-- Start Record excerpts --

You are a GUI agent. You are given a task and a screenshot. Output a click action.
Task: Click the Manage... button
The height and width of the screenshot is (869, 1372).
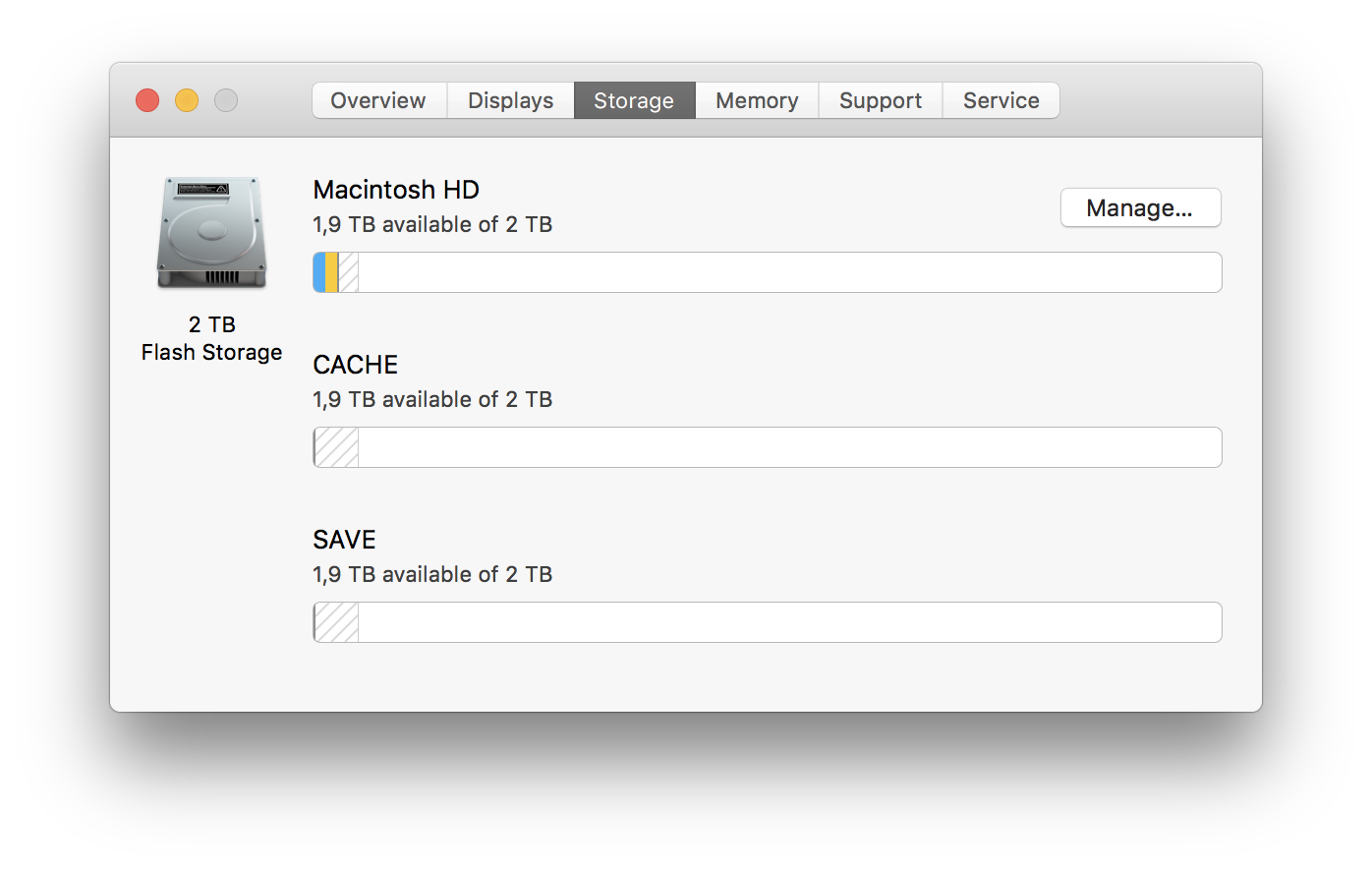(1141, 207)
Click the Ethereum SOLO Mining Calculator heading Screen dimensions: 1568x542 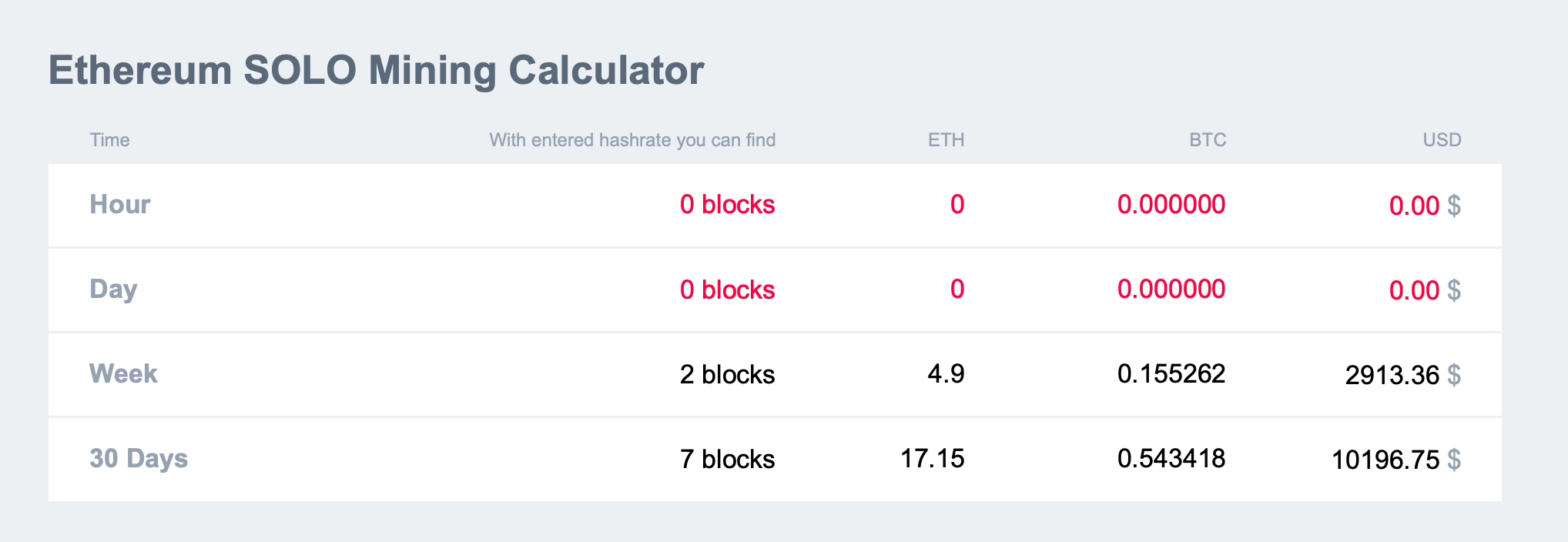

-- End Record excerpts --

_Exercise:_
Format every line of the records as a numbered list, skipping any blank lines. Leave the pictures out.

_Exercise result:_
1. You are a GUI agent. You are given a task and a screenshot. Output a click action.
2. Task: Click the Manage... button
3. The height and width of the screenshot is (869, 1372).
4. (1141, 207)
5. Click the Ethereum SOLO Mining Calculator heading Screen dimensions: 1568x542 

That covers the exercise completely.